Die Energiewende tritt in eine neue Phase ein. Für Stadtwerke bedeutet sie einen massiven Investitionshochlauf, insbesondere in Stromnetze, Wärmewende, Erneuerbare Energien und Digitalisierung. Zugleich steigen die Anforderungen an Finanzierung, Planungssicherheit und regulatorische Verlässlichkeit. Das zeigt die Stadtwerkestudie 2026 von BDEW und EY. (Bild: KI-generiert)
Die Studie macht deutlich: Der Umbau der Energieinfrastruktur erreicht eine neue Dimension. Für neun von zehn der befragten Stadtwerke geht der Investitionsbedarf deutlich über das bisherige Niveau hinaus. Ein Viertel der Unternehmen rechnet sogar mit einem Anstieg der Investitionen von mehr als 200 Prozent. Besonders hohe Investitionen werden in den kommenden Jahren beim Ausbau der Stromnetze, der Wärmeversorgung sowie bei Erneuerbaren Energien erwartet.
Die Energiewende wird damit zunehmend zu einer Finanzierungs- und Strukturierungsaufgabe.
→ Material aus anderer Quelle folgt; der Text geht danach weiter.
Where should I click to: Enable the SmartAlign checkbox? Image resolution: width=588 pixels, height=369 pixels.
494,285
Neben technischen, regulatorischen und personellen Herausforderungen rückt die langfristige Sicherstellung ausreichender Finanzierungsmöglichkeiten in den Mittelpunkt.
Es braucht langfristig verlässliche und investitionsfördernde Rahmenbedingungen
Diese Entwicklung erfolgt in einem anspruchsvollen wirtschaftlichen und regulatorischen Umfeld. Regulatorische Veränderungen, politische Entscheidungen und sich wandelnde Rahmenbedingungen beeinflussen zunehmend die Wirtschaftlichkeit und die Planbarkeit von Investitionsvorhaben. Vor diesem Hintergrund bewerten nur noch 47 Prozent der befragten Stadtwerke ihren aktuellen Geschäftserfolg als „gut“ oder „sehr gut“. Vor vier Jahren waren es noch 75 Prozent. Auch die Erwartungen für die kommenden Jahre bleiben differenziert: Lediglich 43 Prozent blicken positiv in die Zukunft.
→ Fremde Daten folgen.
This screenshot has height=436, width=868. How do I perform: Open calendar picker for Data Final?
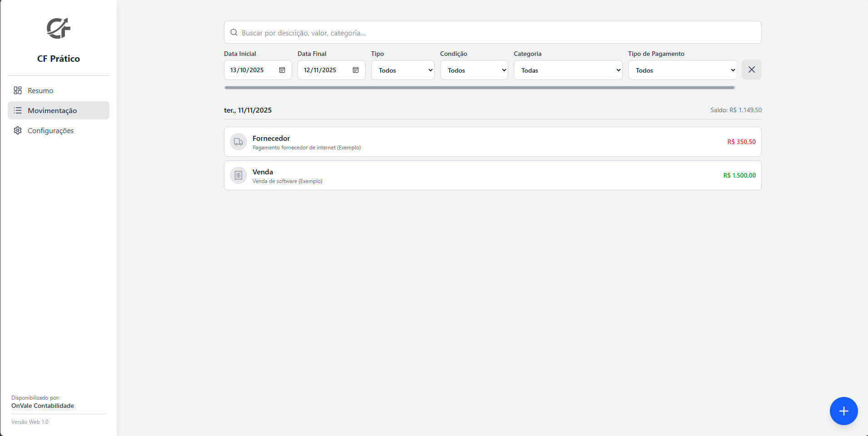356,70
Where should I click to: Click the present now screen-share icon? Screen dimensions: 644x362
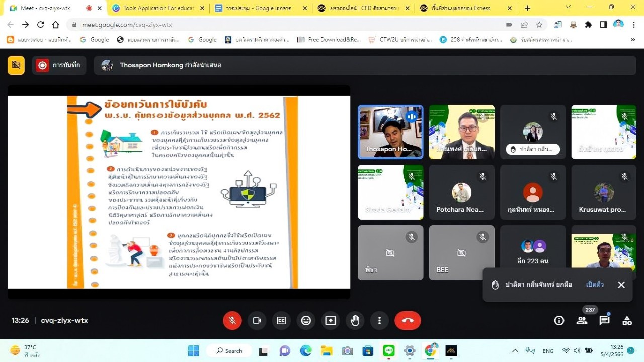pyautogui.click(x=331, y=320)
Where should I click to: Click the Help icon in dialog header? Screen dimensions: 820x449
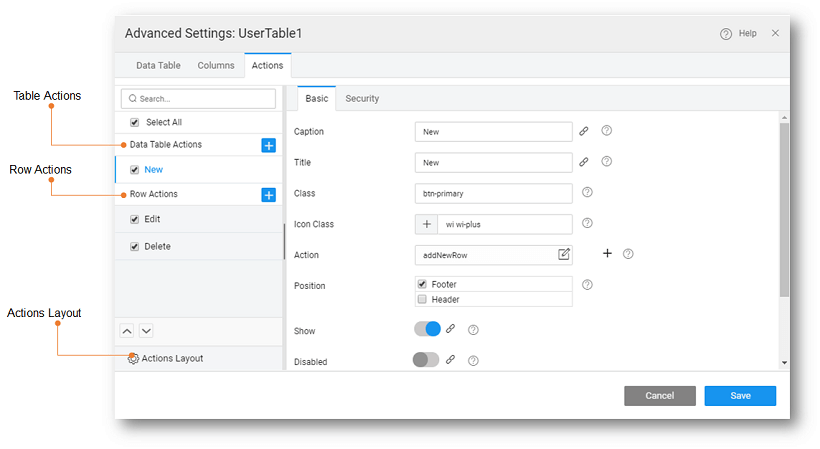[x=726, y=34]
„Die Energiewende vor Ort erhöht die regulären Investitionssummen der Stadtwerke um ein Vielfaches. Dies zeigt den Bedarf an neuen, innovativen Finanzierungskonzepten. Gleichzeitig wird einmal mehr deutlich: Unternehmen brauchen verlässliche und investitionsfördernde Rahmenbedingungen sowie langfristige Planungssicherheit“, sagt Kerstin Andreae, Vorsitzende der BDEW-Hauptgeschäftsführung.